- Halalpur Krishnapur Location in West Bengal, India Halalpur Krishnapur Halalpur Krishnapur (India)
- Coordinates: 23°12′13″N 88°35′19″E﻿ / ﻿23.203505°N 88.588553°E
- Country: India
- State: West Bengal
- District: Nadia

Area
- • Total: 2.4912 km^{2} (0.9619 sq mi)

Population (2011)
- • Total: 5,202
- • Density: 2,088/km^{2} (5,408/sq mi)

Languages
- • Official: Bengali, English
- Time zone: UTC+5:30 (IST)
- PIN: 741202
- Telephone/STD code: 03454
- Lok Sabha constituency: Ranaghat
- Vidhan Sabha constituency: Ranaghat Uttar Paschim
- Website: nadia.gov.in

= Halalpur Krishnapur =

Halalpur Krishnapur is a census town in the Ranaghat II CD block in the Ranaghat subdivision of the Nadia district in the state of West Bengal, India.

==Geography==

===Location===
Halalpur Krishnapur is located at .

The maps of Ranaghat I and Ranaghat II CD blocks, in the District Census Handbook 2011, Nadia, shows the census towns of Kamgachhi, Raghabpur, Panpara, Aistala, Satigachha, Anulia, Halalpur Krishnapur, Hijuli and Ranaghat (CT) forming a cluster around Ranaghat. Certain other localities such as Nokari, Nasra, Cooper's Camp, Birnagar, Habibpur, Gopalpur and Parbbatipur are also linked with this cluster.

===Area overview===
Nadia district is mostly alluvial plains lying to the east of Hooghly River, locally known as Bhagirathi. The alluvial plains are cut across by such distributaries as Jalangi, Churni and Ichhamati. With these rivers getting silted up, floods are a recurring feature. The Ranaghat subdivision has the Bhagirathi on the west, with Purba Bardhaman and Hooghly districts lying across the river. Topographically, Ranaghat subdivision is spread across the Krishnanagar-Santipur Plain, which occupies the central part of the district, and the Ranaghat-Chakdaha Plain, the low-lying area found in the south-eastern part of the district. The Churni separates the two plains. A portion of the east forms the boundary with Bangladesh. The lower portion of the east is covered by a portion of the North 24 Parganas district. The subdivision has achieved reasonably high urbanisation. 41.68% of the population lives in urban areas and 58.32% lives in rural areas.

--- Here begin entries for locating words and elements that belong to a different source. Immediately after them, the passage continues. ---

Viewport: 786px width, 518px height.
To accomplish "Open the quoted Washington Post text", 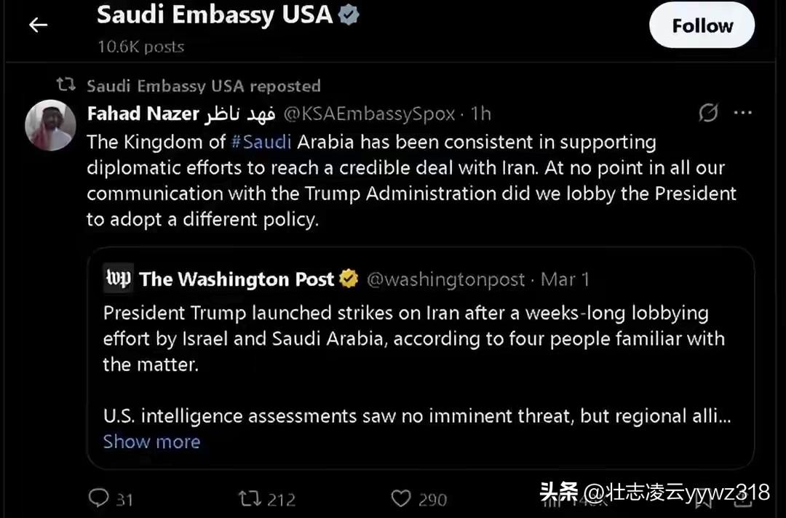I will [x=408, y=339].
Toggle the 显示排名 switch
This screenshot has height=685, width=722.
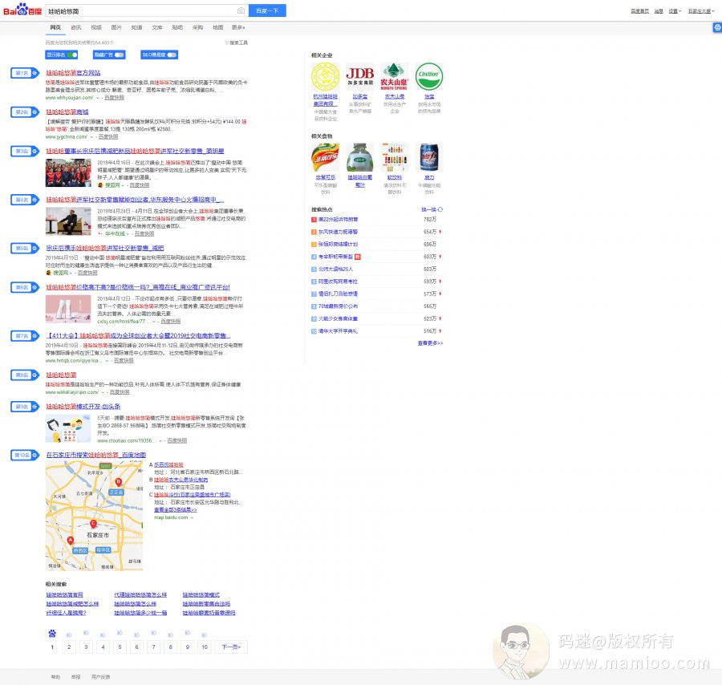coord(71,55)
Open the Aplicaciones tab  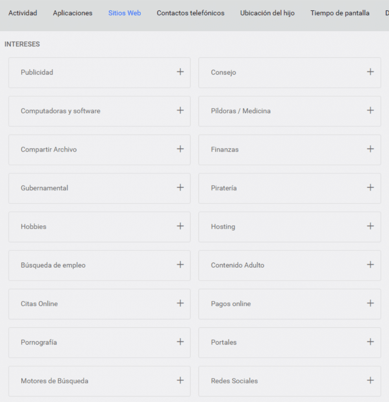[73, 13]
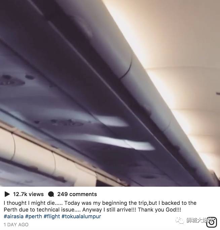
Task: Click the 12.7k views count
Action: 28,194
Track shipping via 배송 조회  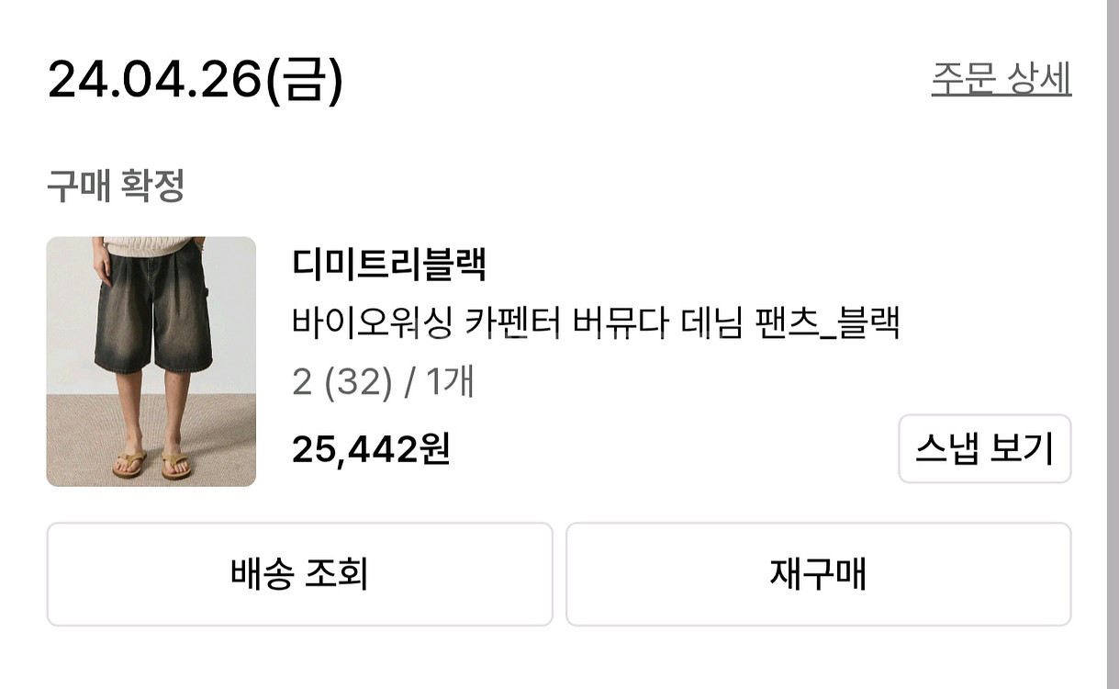[x=300, y=573]
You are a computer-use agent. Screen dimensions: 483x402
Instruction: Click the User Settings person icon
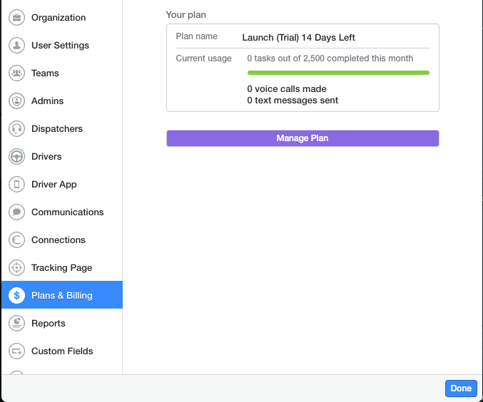16,45
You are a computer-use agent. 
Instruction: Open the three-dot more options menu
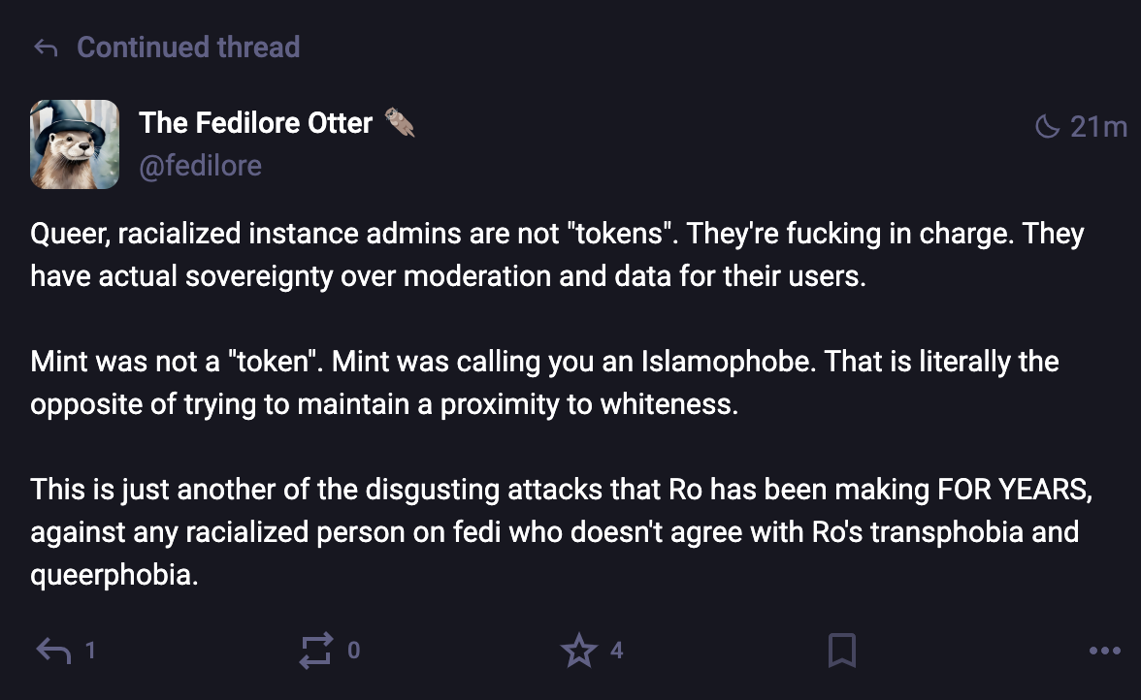[1105, 651]
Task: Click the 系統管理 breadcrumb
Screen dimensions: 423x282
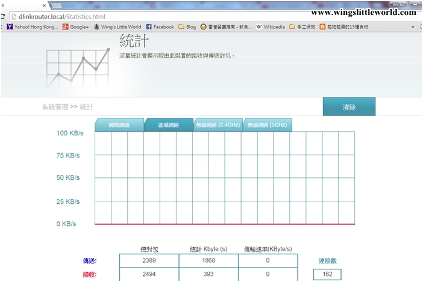Action: 55,107
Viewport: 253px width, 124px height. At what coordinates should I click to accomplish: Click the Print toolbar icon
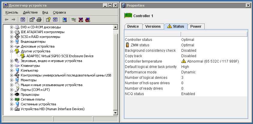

Note: The map alongside presents some of the notable locations in the subdivision. All places marked in the map are linked in the larger full screen map. All the four subdivisions are presented with maps on the same scale – the size of the maps vary as per the area of the subdivision.

==Demographics==
According to the 2011 Census of India, Halalpur Krishnapur had a total population of 5,202, of which 2,676 (51%) were males and 2,526 (49%) were females. Population in the age range 0–6 years was 432. The total number of literate persons in Halalpur Krishnapur was 3,904 (81.84% of the population over 6 years).

The following municipalities, notified area, outgrowths and census towns were part of Ranaghat Urban Agglomeration in 2011 census: Ranaghat (M), Birnagar (M), Cooper's Camp (NA), Magurkhali (OG), Ranaghat (CT) (CT), Hijuli (CT), Aistala (CT), Satigachha (CT), Nasra (CT), Panpara (CT), Raghabpur (CT), Kamgachhi (CT), Anulia (CT) and Halalpur Krishnapur (CT).

==Infrastructure==
According to the District Census Handbook 2011, Nadia, Halalpur Krishnapur covered an area of 2.4912 km^{2}. Among the civic amenities, the protected water supply involved BWT, tubewell, borewell. It had 720 domestic electric connections, 45 road light points. Among the medical facilities, the nearest dispensary/ health centre was 6 km away. Among the educational facilities it had 1 primary school, other school facilities at Hijuli 2 km away. Three important commodities it produced were silver ornaments, carpentry items, powerloom products. It had branch offices of 2 nationalised banks, 2 private commercial banks, 2 cooperative banks, 1 agricultural credit society, 2 non-agricultural credit societies.

==Transport==
Kalinarayanpur Junction railway station, located nearby, is on the Sealdah-Krishnanagar line of the Kolkata Suburban Railway system.

==Healthcare==
Aranghata Rural Hospital, with 30 beds at Aranghata, is the major government medical facility in the Ranaghat II CD block.